In seeking the stay, Walls’ attorneys cited a July medical exam that detailed the health problems of the 354-pound Walls. They also alleged errors as the Florida Department of Corrections has carried out a record number of executions this year, including using expired drugs and preparing incorrect quantities of drugs.
“This is a case-specific challenge to defendants (the Department of Corrections) using their protocol to kill a medically vulnerable prisoner like Walls during a sloppy, breakneck pace of executions,” Walls’ attorneys wrote.
Walls, 58, was convicted in the July 22, 1987, murders of Edward Alger and Ann Peterson, who died of gunshot wounds after Walls broke into their Okaloosa County home, according to court documents.
The Florida Supreme Court decision Thursday that refused to halt the execution focused, in part, on arguments by Walls’ attorneys that he is intellectually disabled and that executing him would violate the ban on cruel and unusual punishment.

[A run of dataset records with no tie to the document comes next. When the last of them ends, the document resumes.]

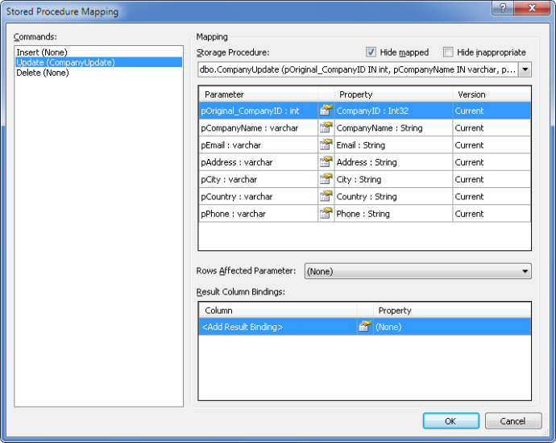Viewport: 556px width, 443px height.
Task: Select Delete (None) command
Action: point(43,73)
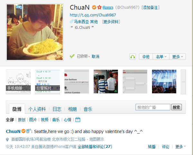Click the blue LV6 level badge
This screenshot has width=193, height=155.
[x=108, y=8]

Typically, attorneys for condemned inmates file final appeals at the U.S. Supreme Court, though it was not immediately clear Monday whether such appeals had been filed for Walls.
Florida in 2025 has far exceeded the state’s modern-era record for executions in a year. The previous record was eight executions in 1984 and 2014. The modern era represents the time since the death penalty was reinstated in 1976, after a 1972 U.S. Supreme Court decision halted it.